__Required work__:
Reproduce the data structures notes below in full, word for word and line for line.

+++ Document section +++

Sorted list are especially nice
order information can assist in list searching
binary search can find an item in O(log N) time worst case
         
special lists:
  Stack
    general ops: push, pop, top, empty, size
    keep pointer to most recent slot (t)
    push is insert at slot t
    pop is delete from slot t
    push, pop are O(1) since we access the top slot ddirectly via pointer
      no searching through the list, no rearrangement of locations
      this applies to implementations by links or array
    
  Queue
    general ops: add, remove, front, empty, size
    keep pointers to front slot, back slot
    add is insert at slot front
    remove is delete from slot back
    add, remove are O(1) since we access the slots directly by pointer
      no searching through the list, no rearrangement of locations
      this applies to implementations by links or array


Bubble sort
  O(N^2) time required to sort list of N items
  pro: easy to program
  con: very slow, useless for sorting lists of any serious size


Tree data structure in general (n-ary tree)
  Knuth transform, converts n-ary tree to binary tree
Binary Tree data structure
Binary Search Tree

Tree balancing: AVL, Splay

traversals:
  in-order, pre-order, post-order
  in-order gives sorted list from a BST
  pre-order, post-order give lists dependent on tree structure

BST Sort
  Not a real sorting algorithm name, but a way to remember that one fairly 
  efficient way to sort a list is to first build a binary search tree,
  then traverse it in the right way
    1) build a BST from the list: O(N log N)

+++ Rows +++

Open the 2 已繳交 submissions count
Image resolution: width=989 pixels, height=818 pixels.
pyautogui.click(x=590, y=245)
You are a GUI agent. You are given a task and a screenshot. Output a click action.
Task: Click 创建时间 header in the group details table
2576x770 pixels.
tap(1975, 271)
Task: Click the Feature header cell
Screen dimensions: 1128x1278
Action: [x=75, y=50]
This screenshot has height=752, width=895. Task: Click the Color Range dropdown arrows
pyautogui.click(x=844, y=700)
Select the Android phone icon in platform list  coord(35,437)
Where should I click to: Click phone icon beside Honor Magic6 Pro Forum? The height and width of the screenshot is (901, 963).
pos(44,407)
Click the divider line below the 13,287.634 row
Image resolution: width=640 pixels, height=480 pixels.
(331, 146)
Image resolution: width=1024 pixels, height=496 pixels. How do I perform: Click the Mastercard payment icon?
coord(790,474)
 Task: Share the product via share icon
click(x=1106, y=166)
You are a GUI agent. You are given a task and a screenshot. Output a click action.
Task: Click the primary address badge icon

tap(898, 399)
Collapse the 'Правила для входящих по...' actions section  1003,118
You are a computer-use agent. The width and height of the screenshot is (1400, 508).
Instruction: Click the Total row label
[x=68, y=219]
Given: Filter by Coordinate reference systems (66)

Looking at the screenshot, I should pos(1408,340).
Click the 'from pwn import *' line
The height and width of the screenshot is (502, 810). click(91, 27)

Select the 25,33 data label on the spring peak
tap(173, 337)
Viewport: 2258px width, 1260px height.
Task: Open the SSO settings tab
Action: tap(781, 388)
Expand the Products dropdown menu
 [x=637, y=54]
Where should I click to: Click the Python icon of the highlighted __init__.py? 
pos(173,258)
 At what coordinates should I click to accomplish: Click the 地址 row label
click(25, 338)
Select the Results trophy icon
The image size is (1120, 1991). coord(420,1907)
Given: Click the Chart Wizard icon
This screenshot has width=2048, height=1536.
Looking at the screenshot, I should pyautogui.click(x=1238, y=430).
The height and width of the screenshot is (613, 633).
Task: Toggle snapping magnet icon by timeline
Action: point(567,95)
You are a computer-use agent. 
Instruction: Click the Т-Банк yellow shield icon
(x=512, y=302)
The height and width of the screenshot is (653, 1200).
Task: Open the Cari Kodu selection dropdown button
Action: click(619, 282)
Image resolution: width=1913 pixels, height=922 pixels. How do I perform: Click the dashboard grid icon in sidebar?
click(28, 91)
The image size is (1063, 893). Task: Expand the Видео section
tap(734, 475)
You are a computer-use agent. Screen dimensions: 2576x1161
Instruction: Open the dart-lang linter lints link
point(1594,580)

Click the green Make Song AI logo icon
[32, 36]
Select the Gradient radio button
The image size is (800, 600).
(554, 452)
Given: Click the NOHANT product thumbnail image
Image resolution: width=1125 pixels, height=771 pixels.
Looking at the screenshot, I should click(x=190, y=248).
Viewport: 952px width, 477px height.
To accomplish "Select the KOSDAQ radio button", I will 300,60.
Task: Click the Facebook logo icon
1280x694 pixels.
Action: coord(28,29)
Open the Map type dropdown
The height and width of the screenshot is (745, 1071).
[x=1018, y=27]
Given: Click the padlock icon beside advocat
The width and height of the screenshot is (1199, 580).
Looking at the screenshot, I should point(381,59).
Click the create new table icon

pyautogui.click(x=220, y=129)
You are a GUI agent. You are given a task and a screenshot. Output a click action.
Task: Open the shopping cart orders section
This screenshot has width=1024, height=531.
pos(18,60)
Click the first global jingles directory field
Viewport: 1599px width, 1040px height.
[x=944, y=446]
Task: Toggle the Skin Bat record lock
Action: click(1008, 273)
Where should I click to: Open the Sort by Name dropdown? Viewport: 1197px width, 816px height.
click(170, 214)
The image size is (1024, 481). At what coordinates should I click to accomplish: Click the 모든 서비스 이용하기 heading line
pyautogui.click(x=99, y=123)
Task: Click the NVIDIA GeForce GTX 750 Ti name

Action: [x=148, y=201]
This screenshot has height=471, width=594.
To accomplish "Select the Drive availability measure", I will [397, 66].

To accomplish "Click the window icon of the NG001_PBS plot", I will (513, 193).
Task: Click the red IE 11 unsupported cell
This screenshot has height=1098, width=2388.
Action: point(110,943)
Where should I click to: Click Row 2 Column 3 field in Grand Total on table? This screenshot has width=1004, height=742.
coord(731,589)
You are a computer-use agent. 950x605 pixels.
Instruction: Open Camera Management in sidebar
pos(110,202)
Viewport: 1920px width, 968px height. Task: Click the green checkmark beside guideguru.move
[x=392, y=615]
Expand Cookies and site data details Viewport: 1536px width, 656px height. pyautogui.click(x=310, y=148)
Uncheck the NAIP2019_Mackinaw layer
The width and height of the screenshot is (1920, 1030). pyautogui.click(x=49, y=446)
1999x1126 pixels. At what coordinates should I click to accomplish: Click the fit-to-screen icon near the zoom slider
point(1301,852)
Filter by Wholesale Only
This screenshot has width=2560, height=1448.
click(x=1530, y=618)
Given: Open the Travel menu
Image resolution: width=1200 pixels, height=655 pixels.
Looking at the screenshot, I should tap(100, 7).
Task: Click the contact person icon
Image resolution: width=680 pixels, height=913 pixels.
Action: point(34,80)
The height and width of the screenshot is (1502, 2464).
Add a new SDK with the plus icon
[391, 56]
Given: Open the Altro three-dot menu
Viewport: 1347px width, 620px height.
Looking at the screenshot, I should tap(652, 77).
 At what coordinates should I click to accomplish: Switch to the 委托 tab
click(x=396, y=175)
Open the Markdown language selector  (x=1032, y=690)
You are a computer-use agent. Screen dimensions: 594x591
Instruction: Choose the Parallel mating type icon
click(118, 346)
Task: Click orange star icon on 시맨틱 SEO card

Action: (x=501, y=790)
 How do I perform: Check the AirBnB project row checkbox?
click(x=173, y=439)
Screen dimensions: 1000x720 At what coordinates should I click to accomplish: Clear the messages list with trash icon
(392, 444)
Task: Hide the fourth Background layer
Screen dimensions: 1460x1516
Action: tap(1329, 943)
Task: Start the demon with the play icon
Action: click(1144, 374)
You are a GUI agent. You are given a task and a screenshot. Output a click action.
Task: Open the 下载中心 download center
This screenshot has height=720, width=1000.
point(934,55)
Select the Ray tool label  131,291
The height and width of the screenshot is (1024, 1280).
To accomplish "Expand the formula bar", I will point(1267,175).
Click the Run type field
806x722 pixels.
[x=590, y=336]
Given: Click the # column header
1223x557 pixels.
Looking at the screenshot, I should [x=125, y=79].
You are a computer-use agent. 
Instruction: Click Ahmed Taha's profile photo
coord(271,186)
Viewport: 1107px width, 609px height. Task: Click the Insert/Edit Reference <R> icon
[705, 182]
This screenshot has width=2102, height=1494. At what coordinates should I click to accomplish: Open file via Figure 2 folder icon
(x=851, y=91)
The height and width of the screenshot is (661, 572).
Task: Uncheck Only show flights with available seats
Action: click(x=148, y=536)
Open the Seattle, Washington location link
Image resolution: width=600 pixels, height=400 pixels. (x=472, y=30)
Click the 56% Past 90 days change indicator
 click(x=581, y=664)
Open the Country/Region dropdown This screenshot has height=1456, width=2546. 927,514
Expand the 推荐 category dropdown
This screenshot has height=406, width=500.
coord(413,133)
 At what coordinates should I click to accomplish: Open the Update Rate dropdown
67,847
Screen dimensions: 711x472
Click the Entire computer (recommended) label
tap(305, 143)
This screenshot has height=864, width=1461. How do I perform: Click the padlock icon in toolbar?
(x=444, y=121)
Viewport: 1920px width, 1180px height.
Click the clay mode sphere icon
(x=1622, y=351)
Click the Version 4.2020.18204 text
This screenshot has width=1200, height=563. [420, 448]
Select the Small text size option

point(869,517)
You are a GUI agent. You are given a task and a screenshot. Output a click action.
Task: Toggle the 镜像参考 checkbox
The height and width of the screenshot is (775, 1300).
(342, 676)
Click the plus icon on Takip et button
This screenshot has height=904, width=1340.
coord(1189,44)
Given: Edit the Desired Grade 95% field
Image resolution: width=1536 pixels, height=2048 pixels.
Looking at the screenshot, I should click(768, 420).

+++

__Expected answer__:
Sorted list are especially nice
order information can assist in list searching
binary search can find an item in O(log N) time worst case
         
special lists:
  Stack
    general ops: push, pop, top, empty, size
    keep pointer to most recent slot (t)
    push is insert at slot t
    pop is delete from slot t
    push, pop are O(1) since we access the top slot ddirectly via pointer
      no searching through the list, no rearrangement of locations
      this applies to implementations by links or array
    
  Queue
    general ops: add, remove, front, empty, size
    keep pointers to front slot, back slot
    add is insert at slot front
    remove is delete from slot back
    add, remove are O(1) since we access the slots directly by pointer
      no searching through the list, no rearrangement of locations
      this applies to implementations by links or array


Bubble sort
  O(N^2) time required to sort list of N items
  pro: easy to program
  con: very slow, useless for sorting lists of any serious size


Tree data structure in general (n-ary tree)
  Knuth transform, converts n-ary tree to binary tree
Binary Tree data structure
Binary Search Tree

Tree balancing: AVL, Splay

traversals:
  in-order, pre-order, post-order
  in-order gives sorted list from a BST
  pre-order, post-order give lists dependent on tree structure

BST Sort
  Not a real sorting algorithm name, but a way to remember that one fairly 
  efficient way to sort a list is to first build a binary search tree,
  then traverse it in the right way
    1) build a BST from the list: O(N log N)